Pull out each line of the material below that contains the string "Image", and copy those lines unchanged.

━━━━━ SOURCE RECORDS

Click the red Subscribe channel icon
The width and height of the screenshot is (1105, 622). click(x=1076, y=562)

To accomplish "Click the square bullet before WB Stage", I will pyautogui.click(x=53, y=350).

━━━━━━━━━━
━━━━━ SOURCE RECORDS

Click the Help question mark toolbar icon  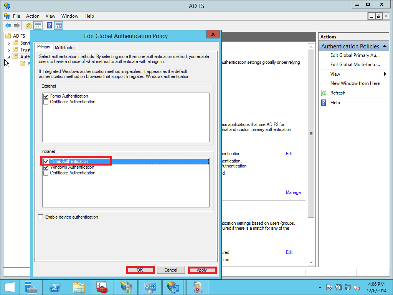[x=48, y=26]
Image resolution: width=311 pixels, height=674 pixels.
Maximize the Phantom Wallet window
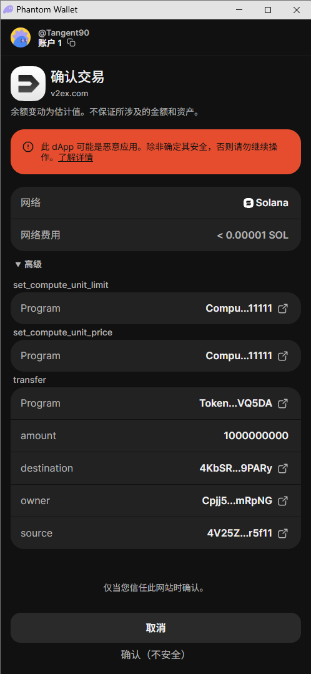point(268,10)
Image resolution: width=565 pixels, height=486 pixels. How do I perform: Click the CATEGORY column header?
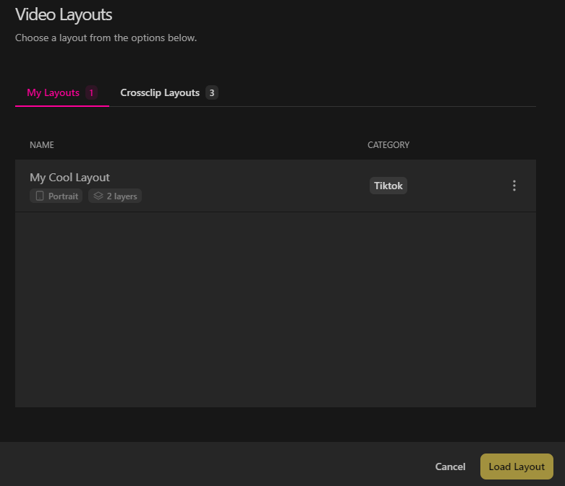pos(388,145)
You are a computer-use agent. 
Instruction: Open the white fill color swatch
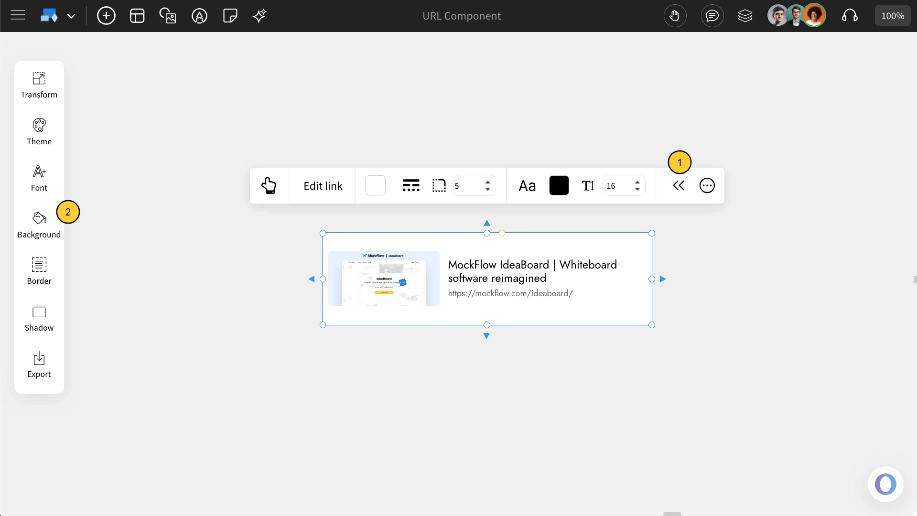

━━━━━━━━━━

RESPONSE
Image resolution: width=311 pixels, height=674 pixels.
Image resolution: width=565 pixels, height=486 pixels. How do I perform: Click the CATEGORY column header?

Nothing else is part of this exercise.